Ron Rivera: Constitution supports kneeling players

Former Green Beret Boyer weighs in on Brees' recent comments (2:37)

Former NFL player and Green Beret Nate Boyer says he feels the same way that Drew Brees does when the national anthem is played, but he understands that not everyone has that same perspective on it. (2:37)

Washington Redskins coach Ron Rivera said he felt rushed in Carolina when formulating a response to protests during the national anthem. It made him change his approach this time. But one thing hasn't changed: his support for players who choose to kneel.

Rivera reiterated that stance on a Zoom conference call with the Washington media Wednesday morning, three days after running back Adrian Peterson said he planned to take a knee during the anthem this season.

Rivera wanted to do more than to just offer support for players who kneel. That's why, he said, he had not discussed the protests following George Floyd's death publicly until today.

"I wanted to make sure I got it right," he said. "I wanted to be very careful ,but at the same time I wanted to have action. I went through a very difficult situation in Carolina where we had this type of situation and, to me, I felt a little rushed going through it. Here, I felt I wanted to make sure I put it into perspective, that we had a plan of action, that we could make sure we listen to our employees, we listen to our players, we listen to our coaches and we have some actionable change."

In Week 4 of the 2018 season, when Rivera coached the Carolina Panthers, the team signed safety Eric Reid, one of the more prominent voices, along with Colin Kaepernick, throughout the protests starting in 2016. Rivera said they didn't talk to Reid about his plans for kneeling during the anthem until after they signed him. But, Rivera said, before he discussed it with him he went back and read the Constitution, the Bill of Rights and the Oath of Office. Rivera said he did the same thing during the past two weeks.

"Just so I understood everything I needed going into this situation," he said. "When Eric and I talked, it was an eye-opener for me.
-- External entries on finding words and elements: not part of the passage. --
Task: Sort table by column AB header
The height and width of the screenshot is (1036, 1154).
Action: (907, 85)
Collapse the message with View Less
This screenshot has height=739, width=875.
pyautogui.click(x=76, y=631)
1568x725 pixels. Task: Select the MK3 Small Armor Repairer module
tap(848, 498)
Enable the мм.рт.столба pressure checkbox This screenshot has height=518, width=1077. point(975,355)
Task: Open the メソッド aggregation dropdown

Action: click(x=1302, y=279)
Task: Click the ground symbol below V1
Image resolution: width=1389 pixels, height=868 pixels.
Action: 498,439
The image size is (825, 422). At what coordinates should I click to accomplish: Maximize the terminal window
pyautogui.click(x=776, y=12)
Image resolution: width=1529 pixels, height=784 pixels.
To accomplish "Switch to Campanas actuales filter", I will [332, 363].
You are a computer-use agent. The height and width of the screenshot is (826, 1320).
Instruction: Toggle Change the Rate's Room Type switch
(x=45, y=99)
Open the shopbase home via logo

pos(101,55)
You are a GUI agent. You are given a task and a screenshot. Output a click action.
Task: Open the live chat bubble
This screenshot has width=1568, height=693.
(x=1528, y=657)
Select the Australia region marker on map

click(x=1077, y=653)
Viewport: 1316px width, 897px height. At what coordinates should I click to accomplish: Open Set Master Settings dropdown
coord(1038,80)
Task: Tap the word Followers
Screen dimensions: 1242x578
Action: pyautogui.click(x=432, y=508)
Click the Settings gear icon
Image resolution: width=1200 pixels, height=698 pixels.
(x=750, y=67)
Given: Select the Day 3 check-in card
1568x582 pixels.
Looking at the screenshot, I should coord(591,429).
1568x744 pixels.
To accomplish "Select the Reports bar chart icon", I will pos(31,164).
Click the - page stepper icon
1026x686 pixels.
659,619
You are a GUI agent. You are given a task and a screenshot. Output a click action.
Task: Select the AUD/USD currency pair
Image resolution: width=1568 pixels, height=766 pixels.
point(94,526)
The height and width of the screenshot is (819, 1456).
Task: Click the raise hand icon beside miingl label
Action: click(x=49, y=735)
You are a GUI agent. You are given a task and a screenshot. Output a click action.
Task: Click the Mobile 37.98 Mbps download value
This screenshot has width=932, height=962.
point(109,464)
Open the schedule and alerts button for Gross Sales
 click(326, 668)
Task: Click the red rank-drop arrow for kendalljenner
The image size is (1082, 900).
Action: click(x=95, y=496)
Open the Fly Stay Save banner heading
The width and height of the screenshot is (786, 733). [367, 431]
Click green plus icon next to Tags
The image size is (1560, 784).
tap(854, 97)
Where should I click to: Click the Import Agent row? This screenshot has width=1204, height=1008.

It helped me to truly understand what the protest was about. It had nothing to do with our military, nothing to do with our first responders, nothing to do with the flag. It had everything to do with social justice and brutality and police brutality and working to get that corrected. I had no issue with it because of what the Constitution said, what the Bill of Rights talked about, the right to life, liberty... it's there. It talks about freedoms and the rights we have. It's their decision; I support it because it's in the Constitution."

Rivera is one of four minority head coaches in the NFL. He said he understands the desire to exercise one's rights.

"When you read the Oath of Office," Rivera said, "to preserve, protect and defend the Constitution of the United States, we should be supportive of people's rights, their right of free speech."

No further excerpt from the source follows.